Records contained in a dataset
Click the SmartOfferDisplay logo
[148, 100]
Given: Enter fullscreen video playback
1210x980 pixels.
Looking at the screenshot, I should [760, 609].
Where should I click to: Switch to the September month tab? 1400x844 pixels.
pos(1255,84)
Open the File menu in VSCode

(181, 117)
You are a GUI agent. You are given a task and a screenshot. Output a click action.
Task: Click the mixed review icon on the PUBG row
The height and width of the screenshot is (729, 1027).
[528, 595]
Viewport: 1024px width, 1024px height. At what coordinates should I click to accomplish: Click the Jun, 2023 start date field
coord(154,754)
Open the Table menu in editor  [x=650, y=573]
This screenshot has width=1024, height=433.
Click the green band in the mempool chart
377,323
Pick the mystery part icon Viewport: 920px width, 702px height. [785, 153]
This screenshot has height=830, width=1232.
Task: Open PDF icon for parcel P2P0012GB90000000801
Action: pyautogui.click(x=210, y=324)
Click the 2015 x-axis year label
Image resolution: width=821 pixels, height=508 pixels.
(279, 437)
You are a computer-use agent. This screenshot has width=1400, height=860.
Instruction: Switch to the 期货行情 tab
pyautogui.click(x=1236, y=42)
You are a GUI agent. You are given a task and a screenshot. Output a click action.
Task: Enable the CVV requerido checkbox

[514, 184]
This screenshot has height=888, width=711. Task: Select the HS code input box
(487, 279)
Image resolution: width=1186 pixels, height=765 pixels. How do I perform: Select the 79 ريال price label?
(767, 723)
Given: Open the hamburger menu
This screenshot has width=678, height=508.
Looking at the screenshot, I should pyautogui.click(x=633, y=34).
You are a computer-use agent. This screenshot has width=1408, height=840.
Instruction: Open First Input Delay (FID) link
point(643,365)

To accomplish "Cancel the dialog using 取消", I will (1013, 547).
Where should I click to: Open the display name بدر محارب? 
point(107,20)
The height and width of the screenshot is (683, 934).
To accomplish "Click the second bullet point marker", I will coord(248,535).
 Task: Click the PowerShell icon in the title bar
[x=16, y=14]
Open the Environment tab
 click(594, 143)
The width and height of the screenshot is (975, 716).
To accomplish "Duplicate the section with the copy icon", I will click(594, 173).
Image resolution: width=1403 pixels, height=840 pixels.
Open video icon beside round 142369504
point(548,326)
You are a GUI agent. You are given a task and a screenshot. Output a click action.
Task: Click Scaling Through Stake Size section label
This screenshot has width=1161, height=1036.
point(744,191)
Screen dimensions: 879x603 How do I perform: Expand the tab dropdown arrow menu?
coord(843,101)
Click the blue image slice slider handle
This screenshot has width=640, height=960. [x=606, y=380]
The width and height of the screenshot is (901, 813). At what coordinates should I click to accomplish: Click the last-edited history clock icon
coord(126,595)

▶ [REQUIRED ACTION]:
Print exactly the lines above, between the one holding "has width=1408, height=840." and the one holding "The height and width of the screenshot is (683, 934).", inclusive, and nothing besides.

▶ [EXPECTED ANSWER]:
You are a computer-use agent. This screenshot has width=1408, height=840.
Instruction: Open First Input Delay (FID) link
point(643,365)

To accomplish "Cancel the dialog using 取消", I will (1013, 547).
Where should I click to: Open the display name بدر محارب? 
point(107,20)
The height and width of the screenshot is (683, 934).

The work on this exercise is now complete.